Mehrheit der Palästinenser hält Kassams für schädlich

NABLUS (inn) – Mehr als 40 Prozent der Palästinenser lehnen die Raketenangriffe auf israelische Ziele ab. Das geht aus einer Umfrage der An-Nadschah-Universität in Nablus hervor, deren Ergebnisse am Sonntag veröffentlicht wurden.

Demnach sind 42,4 Prozent der Teilnehmer gegen die Angriffe auf Israel. Zudem sagten 61,4 Prozent, dass der Raketenbeschuss der palästinensischen Sache schade.
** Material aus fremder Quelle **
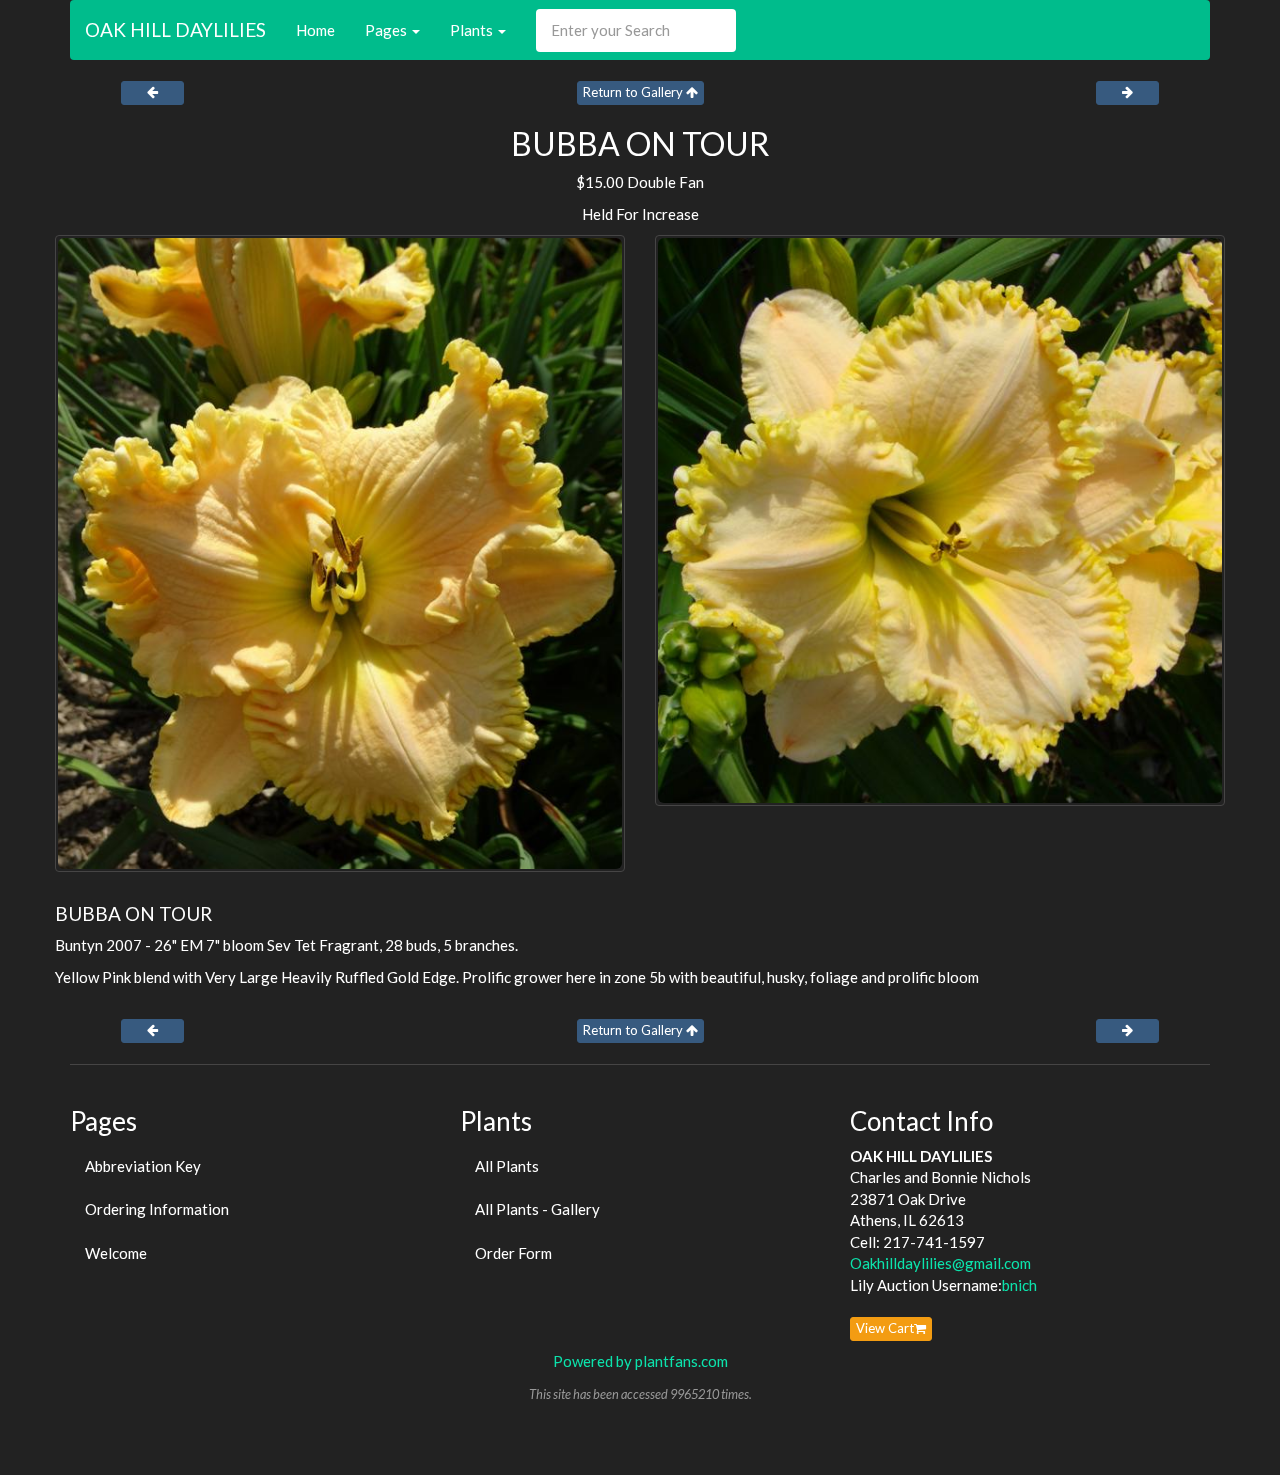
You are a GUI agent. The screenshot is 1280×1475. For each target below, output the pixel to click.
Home (315, 30)
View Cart (885, 1328)
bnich (1019, 1285)
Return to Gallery (634, 92)
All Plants (507, 1166)
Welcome (116, 1253)
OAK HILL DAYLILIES (175, 29)
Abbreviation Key (143, 1166)
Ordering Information (157, 1209)
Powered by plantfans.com (640, 1361)
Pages (387, 30)
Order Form (513, 1253)
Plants (473, 30)
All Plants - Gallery (537, 1209)
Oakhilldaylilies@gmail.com (940, 1263)
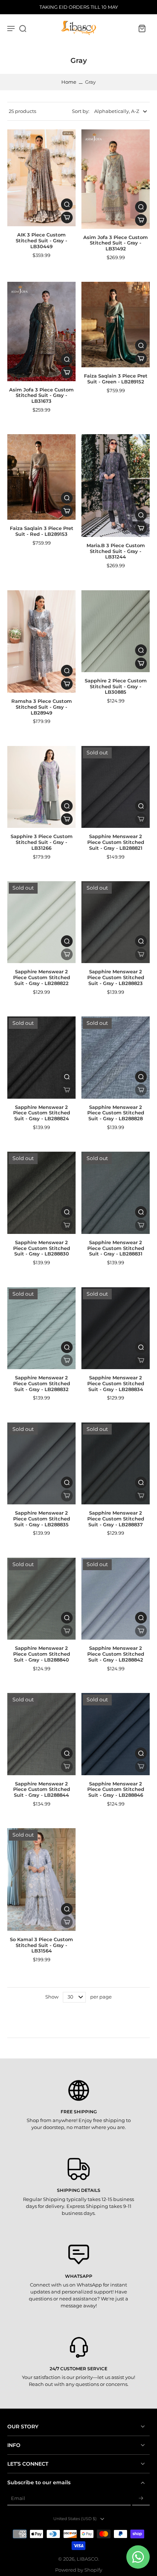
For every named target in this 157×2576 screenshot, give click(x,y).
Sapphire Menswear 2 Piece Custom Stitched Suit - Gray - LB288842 (115, 1653)
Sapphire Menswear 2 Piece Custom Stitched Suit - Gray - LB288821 (115, 842)
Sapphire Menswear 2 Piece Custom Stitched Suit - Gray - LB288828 (115, 1113)
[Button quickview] (67, 204)
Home (68, 82)
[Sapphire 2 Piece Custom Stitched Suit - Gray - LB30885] (115, 631)
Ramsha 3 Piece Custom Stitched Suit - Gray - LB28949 (41, 706)
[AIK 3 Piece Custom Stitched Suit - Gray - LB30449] (41, 177)
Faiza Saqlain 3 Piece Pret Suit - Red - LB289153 (41, 531)
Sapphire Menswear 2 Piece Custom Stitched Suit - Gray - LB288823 (115, 977)
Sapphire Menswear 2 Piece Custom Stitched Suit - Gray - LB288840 (41, 1653)
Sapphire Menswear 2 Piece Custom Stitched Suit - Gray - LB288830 (41, 1248)
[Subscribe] (141, 2498)
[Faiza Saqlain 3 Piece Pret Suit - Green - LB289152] (115, 324)
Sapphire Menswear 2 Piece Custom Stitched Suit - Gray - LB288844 (41, 1789)
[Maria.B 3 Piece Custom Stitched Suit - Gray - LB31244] (115, 485)
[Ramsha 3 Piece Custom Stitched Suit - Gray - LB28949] (41, 641)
Von den Befragten würden 65,7 Prozent den bewaffneten Kampf gegen Israel auf das palästinensische Gebiet einschränken. 29,5 Prozent sind hingegen der Ansicht, er solle auch innerhalb der israelischen Grenzen ausgetragen werden.

Dass der bewaffnete Kampf der palästinensischen Sache immer noch dienlich sei, denken 35 Prozent der befragten Palästinenser. Hingegen sprachen sich 27,4 Prozent für neue Verhandlungen mit Israel aus. Zudem halten 14,6 Prozent den nicht-bewaffneten Kampf für den besten Weg.

Bezüglich ihrer Zukunft sind 56 Prozent der Teilnehmer pessimistisch und 41,8 Prozent optimistisch. Dass sich ihre wirtschaftliche Lage in letzter Zeit verschlechtert hat, sagten 70 Prozent. Nur 4,4 Prozent haben hier eine Verbesserung wahrgenommen.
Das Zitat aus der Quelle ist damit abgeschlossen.